It's like my Star Wars Storybook has come to life!
I found myself more interested in the backround characters and the interior of the bar than L & B's chat. The one moment of visual poetry is the one Jordan mentioned; that wistful look on the woman's face made me think "I could've been 'that other chick in Star Wars' these past 30 years."
Gotta love the red pen. I once read an early version of T.S. Eliot's The Waste Land that showed a bunch of extra lines that Ezra Pound red-penned. I couldn't believe how clunky it was.

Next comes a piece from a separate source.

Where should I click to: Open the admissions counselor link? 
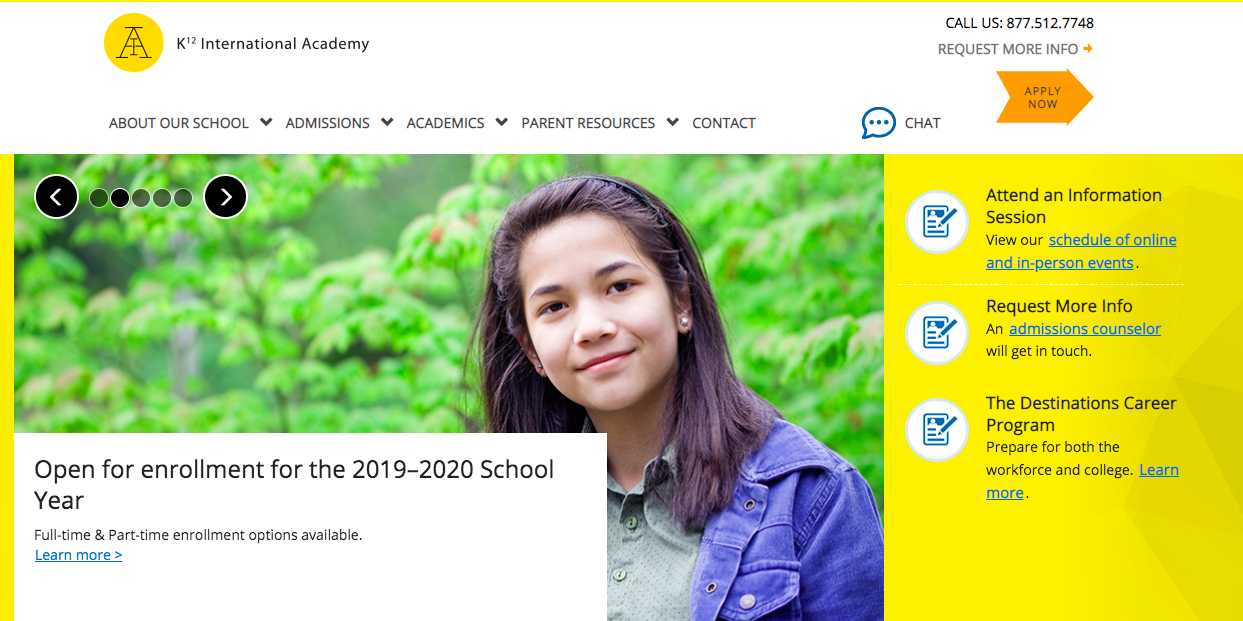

Octo, is that sound used when the Treadmill droid malfunctions the same sound used when R5D4 similarly malfunctions? Come to think about it, those droids would be dangerous to have around if they malfunctioned in that manner. Imagine if your vacuum cleaner ever did that, there'd be lawsuits!
Ezra Pound = one of the greatest Red Pens of all time if not THE greatest.
Other great red pens (and their beneficiaries):
Friedrich Engels (Karl Marx)
Gordon Lish (Raymond Carver)
Max Perkins (Ernest Hemingway, F. Scott Fitzgerald, Thomas Wolfe)
That is the same sound effect of R5-D4 blowing his stack, at least it sounded the same to me. The soundtrack for that is from the radio drama, right? They must've just boosted the effect.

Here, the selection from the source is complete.